Messe in G is a mass in G major by the English composer Christopher Tambling. He composed it in 2013, scored for mixed choir, orchestra and organ. It was first published in 2014.

Tambling, a church musician and music pedagogue, was described as "a great believer in making church music accessible". He set the Latin text of the mass ordinary, without the Credo, which makes it a formally a short mass or missa brevis. He dedicated it to the church St. Cyriakus in Schwäbisch Gmünd-Bettringen. The mass was first published in 2014 by Dr. J. Butz.

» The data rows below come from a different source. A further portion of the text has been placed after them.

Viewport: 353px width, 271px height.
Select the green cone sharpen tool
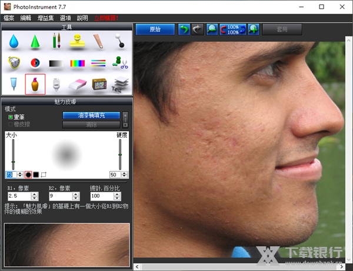35,42
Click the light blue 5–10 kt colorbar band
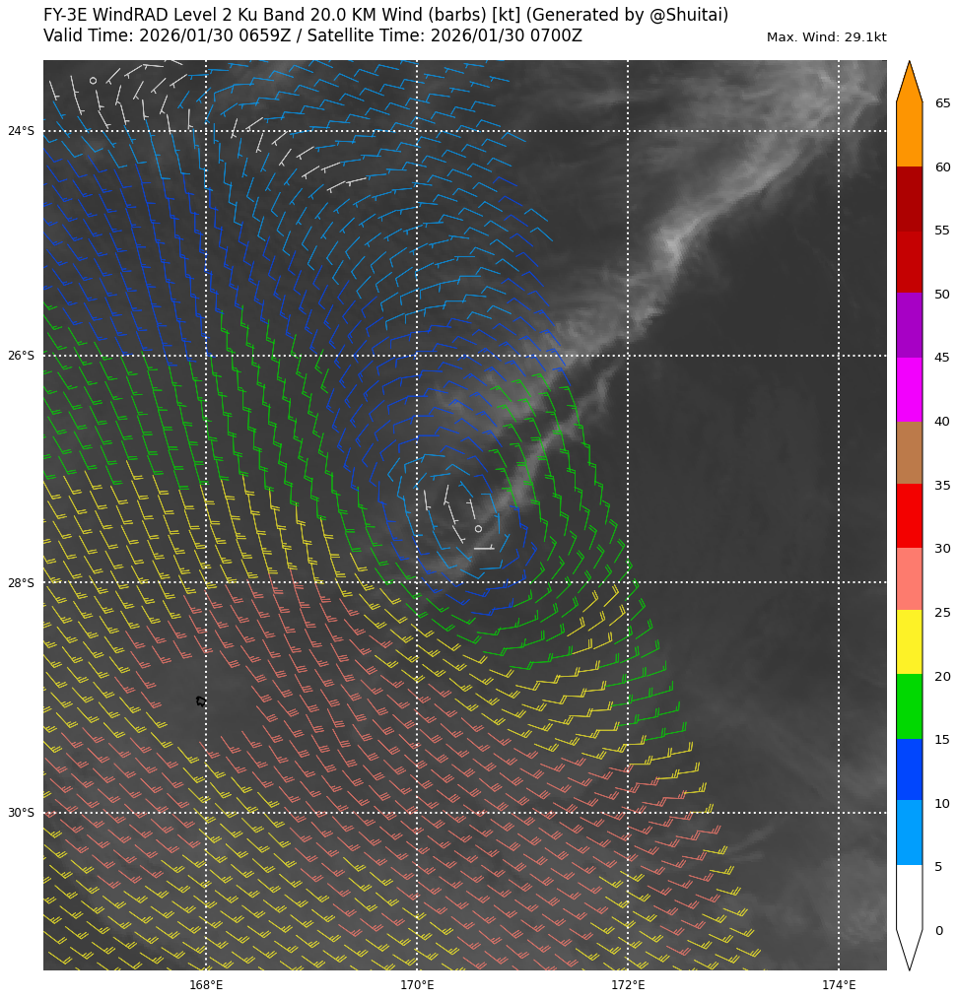957x999 pixels. 909,833

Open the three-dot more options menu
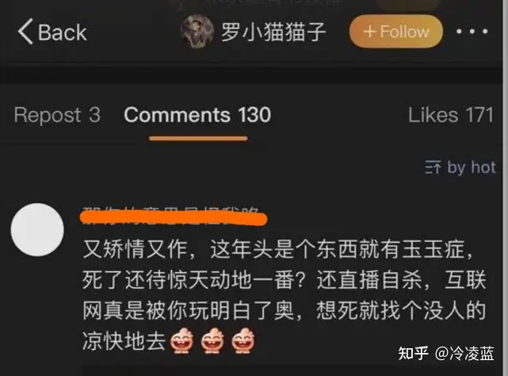472,32
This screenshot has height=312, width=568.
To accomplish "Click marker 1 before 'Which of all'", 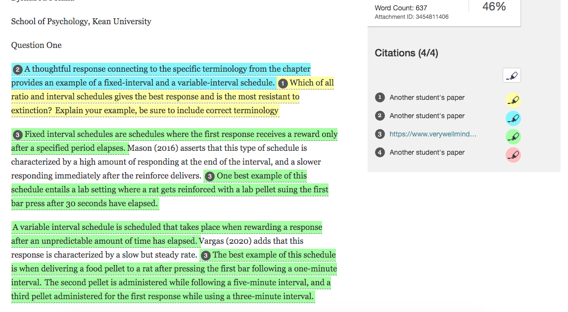I will point(283,84).
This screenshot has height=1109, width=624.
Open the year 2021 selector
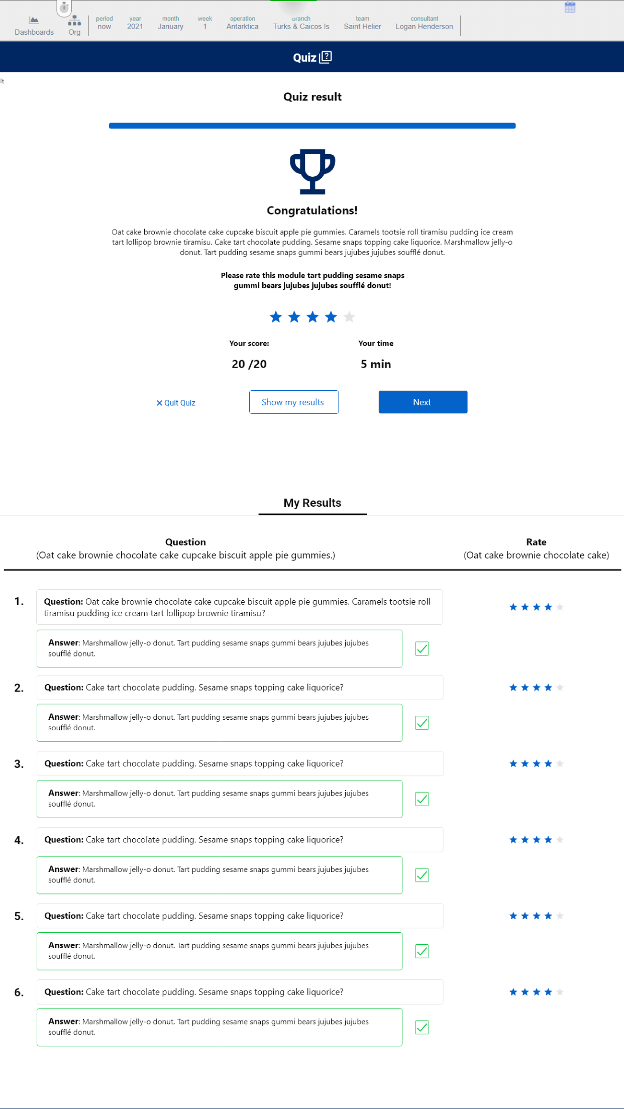[135, 23]
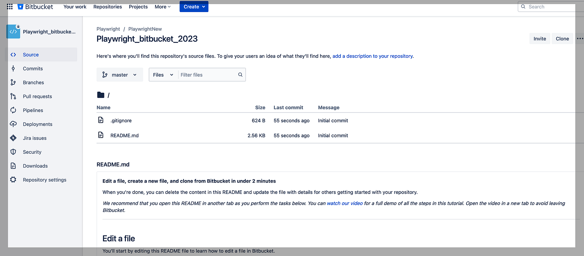Click the repository avatar code icon
The image size is (584, 256).
tap(13, 32)
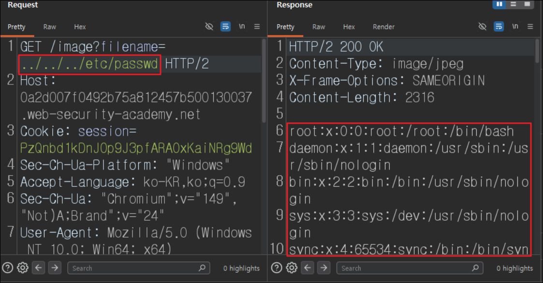Open the Response panel options menu
This screenshot has width=543, height=283.
[x=530, y=26]
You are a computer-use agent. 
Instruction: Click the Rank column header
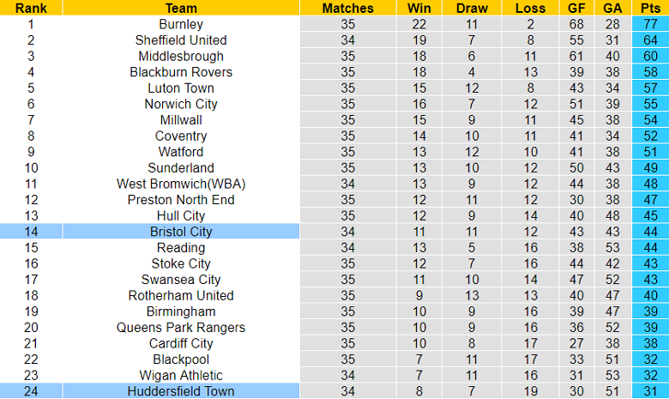(31, 8)
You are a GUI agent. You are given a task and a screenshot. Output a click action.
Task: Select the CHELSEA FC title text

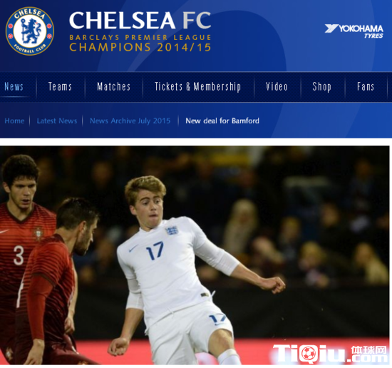(x=140, y=20)
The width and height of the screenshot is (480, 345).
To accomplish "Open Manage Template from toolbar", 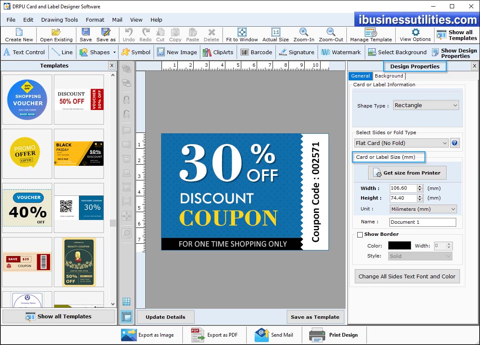I will 371,33.
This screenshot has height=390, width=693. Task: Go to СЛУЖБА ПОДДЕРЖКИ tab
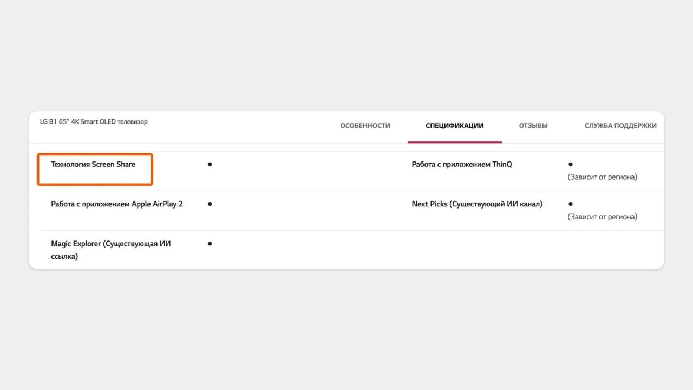pos(620,126)
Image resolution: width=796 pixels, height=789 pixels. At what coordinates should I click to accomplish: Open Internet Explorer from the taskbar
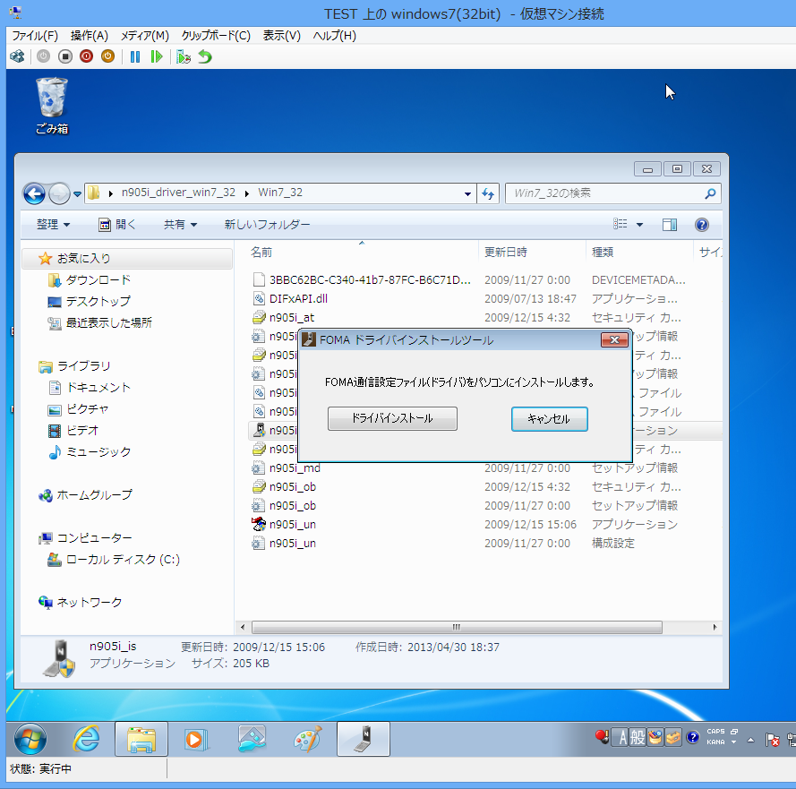[86, 739]
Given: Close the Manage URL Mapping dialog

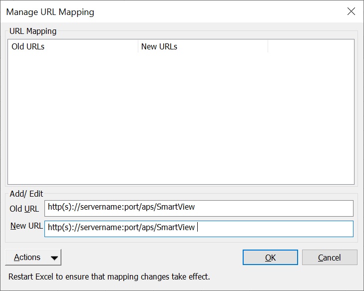Looking at the screenshot, I should [351, 11].
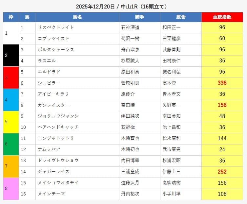The width and height of the screenshot is (247, 204).
Task: Select the pink frame 8 cell
Action: point(11,189)
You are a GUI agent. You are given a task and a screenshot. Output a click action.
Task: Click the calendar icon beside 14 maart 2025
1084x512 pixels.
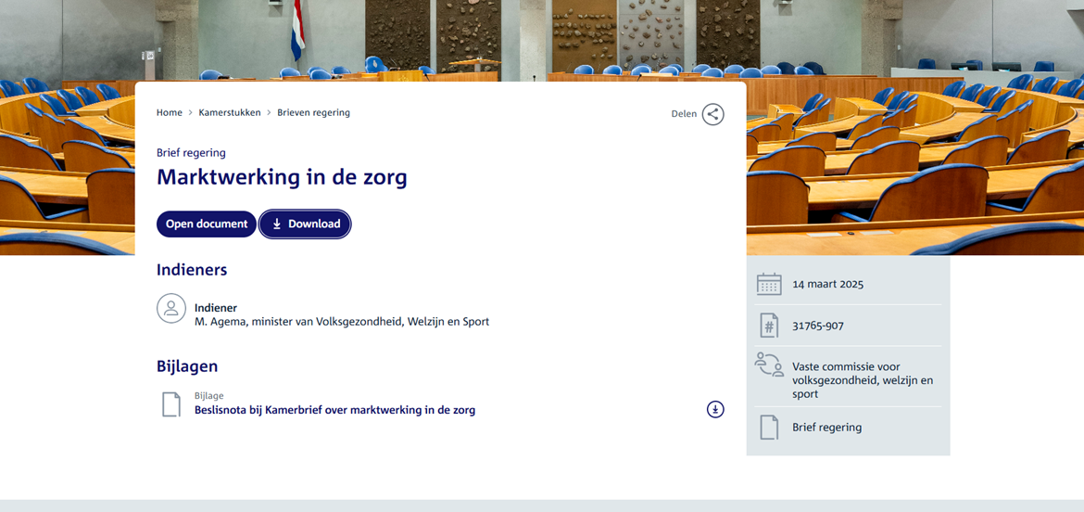[769, 284]
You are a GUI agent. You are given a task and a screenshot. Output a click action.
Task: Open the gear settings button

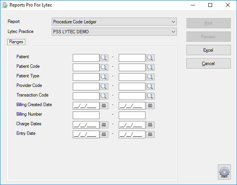[x=224, y=172]
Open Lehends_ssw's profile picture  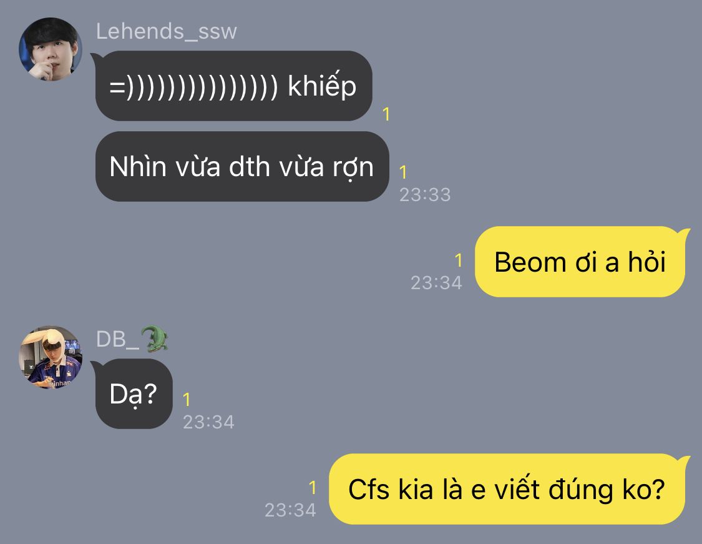51,49

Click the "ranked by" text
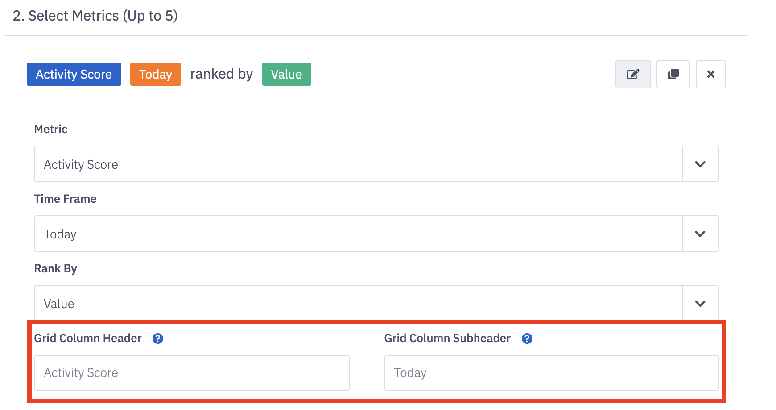[222, 74]
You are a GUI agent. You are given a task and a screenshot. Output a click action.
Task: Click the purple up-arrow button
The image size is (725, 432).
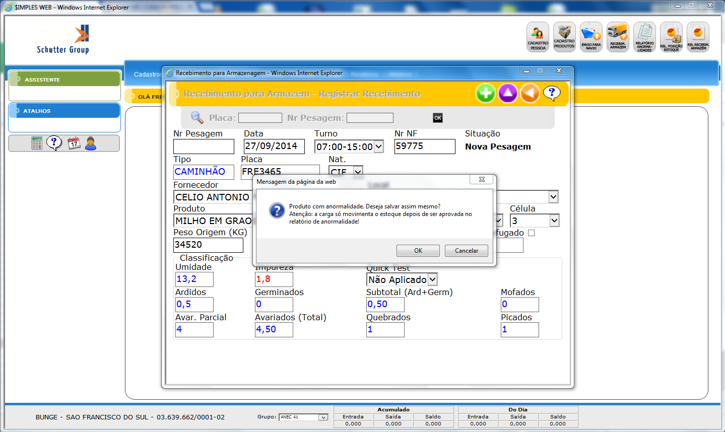tap(508, 93)
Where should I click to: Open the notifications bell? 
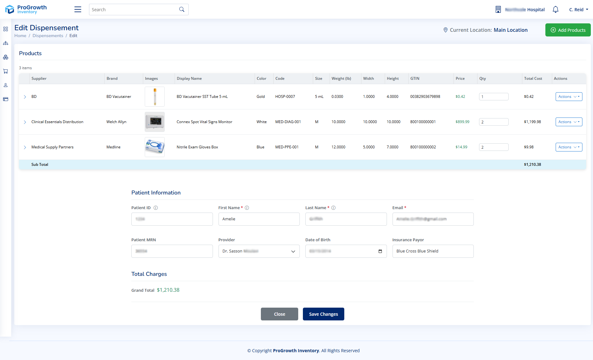[x=556, y=10]
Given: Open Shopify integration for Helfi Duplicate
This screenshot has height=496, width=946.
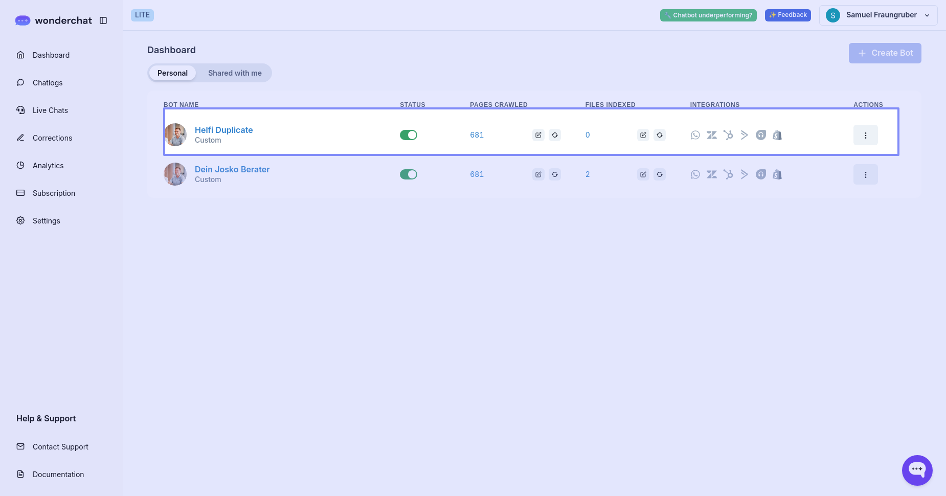Looking at the screenshot, I should pyautogui.click(x=777, y=135).
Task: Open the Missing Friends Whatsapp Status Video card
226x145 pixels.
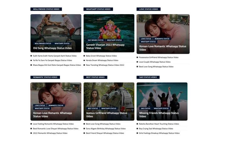Action: [162, 101]
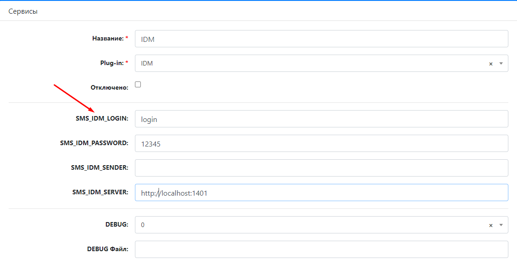The width and height of the screenshot is (517, 263).
Task: Open the DEBUG combo box showing 0
Action: 322,225
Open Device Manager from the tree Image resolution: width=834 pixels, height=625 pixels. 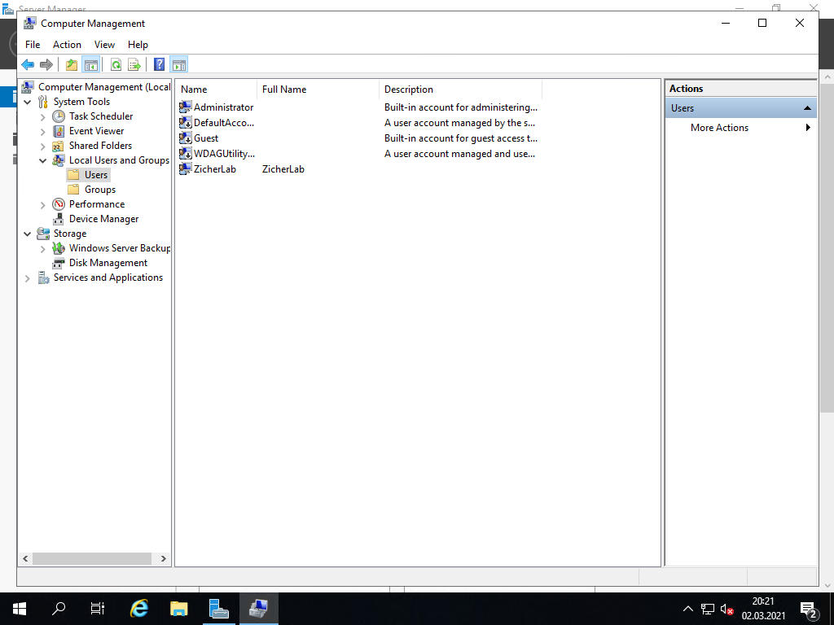coord(103,219)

The mass is structured in five movements, omitting a Credo:

 Kyrie (Moderato molto)
 Gloria (Alla marcia)
 Sanctus (Maestoso)
 Benedictus (Moderato)
 Agnus Dei (Andantino)

It is scored for mixed choir and orchestra including organ. A version with only organ accompaniment is also available. The congregation can optionally sing the theme of the Gloria, which is repeated throughout the movement, framing passages that express the different aspects of the text in contrasting character. The theme is unison, and also several other phrases, such as men only for "Domine Deus" (Lord God), women only for "Domine Fili" (Lord Son). For most of the mass, the tenor part is the same as the bass, and marked as optional.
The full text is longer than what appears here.